Joe Bloggs: An Unlikely Hussar Part 2 Why I Came to England

Joe Bloggs: An Unlikely Hussar Part 2. Why I came to England

Edwin's Passport Photo

The papers took a photo of me to put in the newspaper with the story….. It all came about as a bit of a shock. Parson Munroe, an Afro-Guyanese Congregational Church Minister, had died of a stroke, so his wife Amy had to move out of the manse at Rodboro and go to live in rented accommodation in Durban Street, Georgetown. She took me with her because she needed me to look after her. As I was settling into my new school, Smith’s Church, preparing for the matriculation exam to go to one of the better secondary schools in Georgetown, the news came that the Munroe family would be going to England in a few months’ time. My world suddenly went into a state of flux again. Was it true? I asked Mum Munroe. She said that I must wait and see what would happen.

Some time went by and then it was announced that two of the Munroe children who were living in England at the time, Duke and Jimmy, (one in the R.A.F. and the other studying at one of the colleges), had won the football pools and had made provision for mum, Brother Pat, Sister Daphne and Brother Leslie to join them in London.  The elder brothers were thus able to pay for all travelling costs and housing for the rest of the family and me, the son of a former servant, once there. “Do you want to go there with us?” she asked me. “Yes,” I replied, never once believing for a moment that it would really happen. It was all like a foreign language to me. No one explained what the pools were, so I took it to be much like winning a bet on horses. I had no idea of the scale of the sums of money involved, or exactly what they were until years later in England.
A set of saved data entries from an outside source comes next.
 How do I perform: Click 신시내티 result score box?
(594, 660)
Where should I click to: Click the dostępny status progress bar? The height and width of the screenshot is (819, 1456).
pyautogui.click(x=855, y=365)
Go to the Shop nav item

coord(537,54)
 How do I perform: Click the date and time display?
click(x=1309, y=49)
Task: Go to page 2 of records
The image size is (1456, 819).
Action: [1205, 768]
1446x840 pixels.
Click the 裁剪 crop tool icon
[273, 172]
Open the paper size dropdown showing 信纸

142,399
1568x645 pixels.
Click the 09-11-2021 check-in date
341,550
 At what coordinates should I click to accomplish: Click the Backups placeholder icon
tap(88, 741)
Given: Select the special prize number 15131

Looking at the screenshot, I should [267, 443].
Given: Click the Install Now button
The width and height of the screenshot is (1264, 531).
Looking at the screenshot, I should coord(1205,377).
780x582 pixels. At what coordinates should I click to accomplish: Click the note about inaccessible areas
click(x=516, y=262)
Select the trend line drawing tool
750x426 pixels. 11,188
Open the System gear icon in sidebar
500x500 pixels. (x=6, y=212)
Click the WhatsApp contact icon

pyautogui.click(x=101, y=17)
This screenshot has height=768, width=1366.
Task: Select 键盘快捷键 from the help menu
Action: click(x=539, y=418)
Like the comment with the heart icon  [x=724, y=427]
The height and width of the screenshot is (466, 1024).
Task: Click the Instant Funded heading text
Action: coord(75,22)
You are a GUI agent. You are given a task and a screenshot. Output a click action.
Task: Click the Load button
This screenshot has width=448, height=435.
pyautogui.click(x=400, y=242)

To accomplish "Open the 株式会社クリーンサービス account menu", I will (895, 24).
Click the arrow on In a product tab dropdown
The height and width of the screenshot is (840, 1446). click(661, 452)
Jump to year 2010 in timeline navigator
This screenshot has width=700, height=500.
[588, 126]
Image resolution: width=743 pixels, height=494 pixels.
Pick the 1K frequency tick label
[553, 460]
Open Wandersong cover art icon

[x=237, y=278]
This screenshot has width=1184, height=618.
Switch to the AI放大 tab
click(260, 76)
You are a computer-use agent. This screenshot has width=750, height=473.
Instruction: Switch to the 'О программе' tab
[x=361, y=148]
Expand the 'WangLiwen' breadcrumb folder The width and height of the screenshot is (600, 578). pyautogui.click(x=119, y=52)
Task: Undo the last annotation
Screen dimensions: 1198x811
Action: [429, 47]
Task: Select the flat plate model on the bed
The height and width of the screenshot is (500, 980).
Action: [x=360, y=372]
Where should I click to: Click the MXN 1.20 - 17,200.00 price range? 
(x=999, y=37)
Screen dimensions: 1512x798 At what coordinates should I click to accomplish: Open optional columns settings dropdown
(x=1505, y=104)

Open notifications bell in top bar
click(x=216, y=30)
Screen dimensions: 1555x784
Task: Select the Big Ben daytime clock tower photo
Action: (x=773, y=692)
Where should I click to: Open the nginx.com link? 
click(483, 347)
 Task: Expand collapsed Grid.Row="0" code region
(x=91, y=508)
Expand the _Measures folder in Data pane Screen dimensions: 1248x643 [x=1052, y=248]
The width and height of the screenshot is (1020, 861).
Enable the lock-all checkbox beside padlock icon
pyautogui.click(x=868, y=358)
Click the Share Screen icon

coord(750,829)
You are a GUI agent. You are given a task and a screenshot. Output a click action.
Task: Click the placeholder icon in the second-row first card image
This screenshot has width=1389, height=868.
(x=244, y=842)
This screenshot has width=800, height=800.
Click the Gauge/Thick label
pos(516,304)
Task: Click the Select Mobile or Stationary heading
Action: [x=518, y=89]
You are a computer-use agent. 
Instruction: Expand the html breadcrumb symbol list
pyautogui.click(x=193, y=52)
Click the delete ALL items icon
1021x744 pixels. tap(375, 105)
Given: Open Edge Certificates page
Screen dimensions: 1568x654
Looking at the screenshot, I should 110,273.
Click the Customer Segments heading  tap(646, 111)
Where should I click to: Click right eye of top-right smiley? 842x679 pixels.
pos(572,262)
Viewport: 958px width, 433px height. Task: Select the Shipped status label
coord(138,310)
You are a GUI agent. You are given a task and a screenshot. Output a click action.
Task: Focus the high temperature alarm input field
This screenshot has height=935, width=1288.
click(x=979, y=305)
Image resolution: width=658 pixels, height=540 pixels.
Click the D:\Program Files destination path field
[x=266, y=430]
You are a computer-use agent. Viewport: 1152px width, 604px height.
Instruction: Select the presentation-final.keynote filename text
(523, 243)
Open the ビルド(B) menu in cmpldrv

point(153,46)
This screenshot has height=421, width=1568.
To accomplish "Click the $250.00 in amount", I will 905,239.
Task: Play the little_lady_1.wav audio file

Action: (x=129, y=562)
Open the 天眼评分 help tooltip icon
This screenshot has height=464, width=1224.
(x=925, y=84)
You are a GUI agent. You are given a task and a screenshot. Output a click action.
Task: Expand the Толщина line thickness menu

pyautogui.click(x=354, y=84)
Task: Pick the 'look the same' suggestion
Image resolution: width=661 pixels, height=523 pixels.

When time came for me to be given permission to go to England with the Munroes, it hit home to me that I would not see my family again for good. My school friends in Georgetown were more excited for me than I was. My concern was more with leaving behind the friends I had just got to know, my extended family and friends in my native village community. I was still feeling upset that Parson, the source of my former sense of security, had been suddenly plucked from the earth.

 Marma, Mr Wharton, the minister at Smith’s Church School and others all convinced me that it was a great opportunity to become “somebody”. I could always return when I got bigger, to help my family and play my part to improve the country. This gave me the courage to leave, and motivated me to be the best I could when I got to England. I have my mother and father to thank for agreeing to let me go.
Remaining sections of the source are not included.